Peter Mandelson launched a four-letter tirade at journalists, the House of Commons has been told. The MP who revealed the incident, SNP Westminster leader Stephen Flynn, earned a mild telling-off from the Commons Deputy Speaker after he quoted Lord Mandelson’s outburst in full, complete with the bad language.
Parliament is holding a debate on the appointment of Lord Mandelson as the UK’s ambassador to the US. Lord Mandelson resigned last week after new revelations emerged about his friendship with convicted sex offender Jeffrey Epstein, but Mr Flynn said it was no secret that the pair were close even when the appointment was made.
Mr Flynn said: “It is the Prime Minister who chose to ignore the facts that were plainly in front of him, not for weeks, not for hours, not for days, but for months. He was the man who appointed Peter Mandelson to be the ambassador to the United States, the man who said to an FT journalist earlier this year to f*** off, his quote not mine, because he was being inquired about his relationship with Jeffrey Epstein.”
Mr Flynn continued: “The greatest scandal of all is the fact that the Prime Minister of the United Kingdom appointed a man to that role, knowing that man had maintained a relationship with Jeffrey Epstein, who had been convicted in 2008 in Florida.” Mr Flynn said it was known that Epstein was convicted for sex offences involving 14-year-old girls.

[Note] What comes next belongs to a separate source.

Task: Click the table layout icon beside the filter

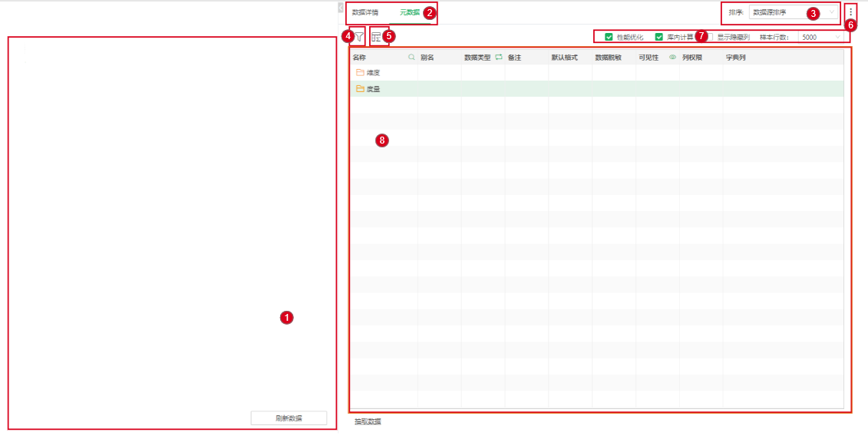Action: coord(376,36)
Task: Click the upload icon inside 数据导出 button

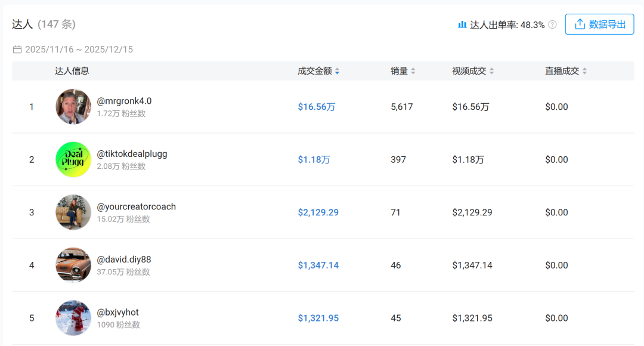Action: (x=579, y=24)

Commons Deputy Speaker Nusrat Ghani allowed Mr Flynn to finish his speech but then reminded MPs that children were watching the proceedings from the visitors gallery of the Commons. She told MPs: “There are children in the Gallery, let’s keep our language tempered, make sure we are being moderate in everything that we say.”
The Prime Minister’s standing has been “diminished” by the appointment of Lord Peter Mandelson, a former Tory cabinet minister has said, as he opened a debate into the circumstances around his dismissal.
Sir David Davis, the Conservative former Brexit secretary who called the emergency debate in the House of Commons on the issue, said the Government needed to show transparency around Lord Mandelson’s appointment as ambassador to Washington DC, the vetting process, events around his sacking, and how to get more information on what happened.
During his opening speech, Plaid Cymru’s leader in Westminster, Liz Saville-Roberts (Dwyfor Meirionnydd) intervened to say: “The Prime Minister staked his special relationship with the US president on the diplomatic skills of an ambassador who had a special relationship with the world’s most notorious child sex offender.
“I’m sure he agrees with me, that the Prime Minister’s judgment and the UK’s presence on the world stage has been diminished by this affair?”
Sir David said: “There is no doubt she’s correct. Frankly I better try not to make this ad hominem about the ministers who made the decisions, you can make that decision later, as it were, but she’s right, it has diminished the standing of our Prime Minister, and I regret that.”
Dame Emily Thornberry, chairwoman of Parliament’s Foreign Affairs Committee, questioned whether those vetting Lord Peter Mandelson were told to “overlook” a “glaring national security and reputational risk”.
Ms Thornberry said her committee had called for Lord Mandelson to appear before them before his appointment but he had not appeared.
She said: “He would have faced a range of questions which would have highlighted issues that needed to be considered properly and couldn’t in the rush to appoint him, perhaps, have been overlooked in the way that it would seem to have been.”
She added: “The question is this, did the Cabinet Office miss the glaring red flag of Lord Mandelson’s relationship with Epstein, or did it fail to pass those concerns on.”
Ms Thornberry said career civil servants are regularly subjected to vetting tests, with many stories of appointments being delayed or prohibited because they studied abroad, married an Iranian, or were “simply born in Belfast”.
“Does having significant information in the public domain about your relationship with an internationally prolific child sex offender not raise more red flags than simply being born in Belfast? Is a civil servant a greater risk to this country because they are married to somebody who was born in the Middle East, or because they were close friends with Jeffrey Epstein?”